# Problem requirements
Please return only the lines from the one holding "Task: Select the Transactions tab" through the one holding "Task: Click the Show this thread link", exactly as they appear in the records below, both ends included.

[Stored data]
○ ○ ○

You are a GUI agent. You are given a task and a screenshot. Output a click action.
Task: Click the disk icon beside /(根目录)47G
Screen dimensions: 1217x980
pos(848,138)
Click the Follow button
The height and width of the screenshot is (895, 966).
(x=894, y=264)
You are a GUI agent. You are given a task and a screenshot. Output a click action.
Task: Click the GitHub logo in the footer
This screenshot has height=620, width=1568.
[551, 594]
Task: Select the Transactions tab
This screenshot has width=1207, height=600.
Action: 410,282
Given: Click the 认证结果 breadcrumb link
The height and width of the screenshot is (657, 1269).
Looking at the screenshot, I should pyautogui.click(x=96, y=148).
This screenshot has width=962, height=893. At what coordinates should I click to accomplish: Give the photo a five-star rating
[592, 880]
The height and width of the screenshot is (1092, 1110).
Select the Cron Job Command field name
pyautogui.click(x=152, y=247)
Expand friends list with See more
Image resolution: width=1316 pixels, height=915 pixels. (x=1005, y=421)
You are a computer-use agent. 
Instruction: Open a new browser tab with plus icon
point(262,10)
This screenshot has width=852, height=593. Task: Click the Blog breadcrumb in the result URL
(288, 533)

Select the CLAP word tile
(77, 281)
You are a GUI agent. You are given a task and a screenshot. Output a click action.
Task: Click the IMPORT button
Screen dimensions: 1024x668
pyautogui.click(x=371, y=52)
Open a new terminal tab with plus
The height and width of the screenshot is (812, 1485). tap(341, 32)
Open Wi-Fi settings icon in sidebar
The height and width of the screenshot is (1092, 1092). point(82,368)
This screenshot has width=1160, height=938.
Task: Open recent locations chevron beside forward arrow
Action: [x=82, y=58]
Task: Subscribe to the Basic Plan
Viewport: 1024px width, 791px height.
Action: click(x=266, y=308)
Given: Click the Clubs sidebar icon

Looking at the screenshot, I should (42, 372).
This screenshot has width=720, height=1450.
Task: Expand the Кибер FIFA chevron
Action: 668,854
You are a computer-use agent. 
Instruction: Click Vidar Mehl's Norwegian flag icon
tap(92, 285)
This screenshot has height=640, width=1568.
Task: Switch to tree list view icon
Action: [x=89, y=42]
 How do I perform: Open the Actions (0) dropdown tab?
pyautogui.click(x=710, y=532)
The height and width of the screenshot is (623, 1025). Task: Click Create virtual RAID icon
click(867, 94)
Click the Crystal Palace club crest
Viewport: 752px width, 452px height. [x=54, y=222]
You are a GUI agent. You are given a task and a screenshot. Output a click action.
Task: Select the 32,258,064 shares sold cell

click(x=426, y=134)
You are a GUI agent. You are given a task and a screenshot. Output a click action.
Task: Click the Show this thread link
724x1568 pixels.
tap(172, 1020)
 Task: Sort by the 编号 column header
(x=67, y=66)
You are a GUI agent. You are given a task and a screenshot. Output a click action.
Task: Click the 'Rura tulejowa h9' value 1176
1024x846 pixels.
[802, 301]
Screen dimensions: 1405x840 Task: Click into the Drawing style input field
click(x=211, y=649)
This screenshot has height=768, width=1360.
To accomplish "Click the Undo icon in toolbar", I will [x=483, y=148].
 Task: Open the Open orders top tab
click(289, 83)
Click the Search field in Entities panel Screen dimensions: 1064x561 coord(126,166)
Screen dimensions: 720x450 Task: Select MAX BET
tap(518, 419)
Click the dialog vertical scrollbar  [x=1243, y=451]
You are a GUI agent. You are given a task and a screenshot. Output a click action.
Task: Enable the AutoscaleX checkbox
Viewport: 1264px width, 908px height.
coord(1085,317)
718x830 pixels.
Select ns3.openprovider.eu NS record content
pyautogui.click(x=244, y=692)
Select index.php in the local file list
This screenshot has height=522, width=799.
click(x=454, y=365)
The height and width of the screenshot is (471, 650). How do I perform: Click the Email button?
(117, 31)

○ ○ ○

# Reply to the exercise
Task: Select the Transactions tab
This screenshot has width=1207, height=600.
Action: 410,282
Given: Click the 认证结果 breadcrumb link
The height and width of the screenshot is (657, 1269).
Looking at the screenshot, I should pyautogui.click(x=96, y=148).
This screenshot has width=962, height=893. At what coordinates should I click to accomplish: Give the photo a five-star rating
[592, 880]
The height and width of the screenshot is (1092, 1110).
Select the Cron Job Command field name
pyautogui.click(x=152, y=247)
Expand friends list with See more
Image resolution: width=1316 pixels, height=915 pixels. (x=1005, y=421)
You are a computer-use agent. 
Instruction: Open a new browser tab with plus icon
point(262,10)
This screenshot has width=852, height=593. Task: Click the Blog breadcrumb in the result URL
(288, 533)

Select the CLAP word tile
(77, 281)
You are a GUI agent. You are given a task and a screenshot. Output a click action.
Task: Click the IMPORT button
Screen dimensions: 1024x668
pyautogui.click(x=371, y=52)
Open a new terminal tab with plus
The height and width of the screenshot is (812, 1485). tap(341, 32)
Open Wi-Fi settings icon in sidebar
The height and width of the screenshot is (1092, 1092). point(82,368)
This screenshot has width=1160, height=938.
Task: Open recent locations chevron beside forward arrow
Action: [x=82, y=58]
Task: Subscribe to the Basic Plan
Viewport: 1024px width, 791px height.
Action: click(x=266, y=308)
Given: Click the Clubs sidebar icon

Looking at the screenshot, I should (42, 372).
This screenshot has width=720, height=1450.
Task: Expand the Кибер FIFA chevron
Action: 668,854
You are a computer-use agent. 
Instruction: Click Vidar Mehl's Norwegian flag icon
tap(92, 285)
This screenshot has height=640, width=1568.
Task: Switch to tree list view icon
Action: [x=89, y=42]
 How do I perform: Open the Actions (0) dropdown tab?
pyautogui.click(x=710, y=532)
The height and width of the screenshot is (623, 1025). Task: Click Create virtual RAID icon
click(867, 94)
Click the Crystal Palace club crest
Viewport: 752px width, 452px height. [x=54, y=222]
You are a GUI agent. You are given a task and a screenshot. Output a click action.
Task: Select the 32,258,064 shares sold cell

click(x=426, y=134)
You are a GUI agent. You are given a task and a screenshot. Output a click action.
Task: Click the Show this thread link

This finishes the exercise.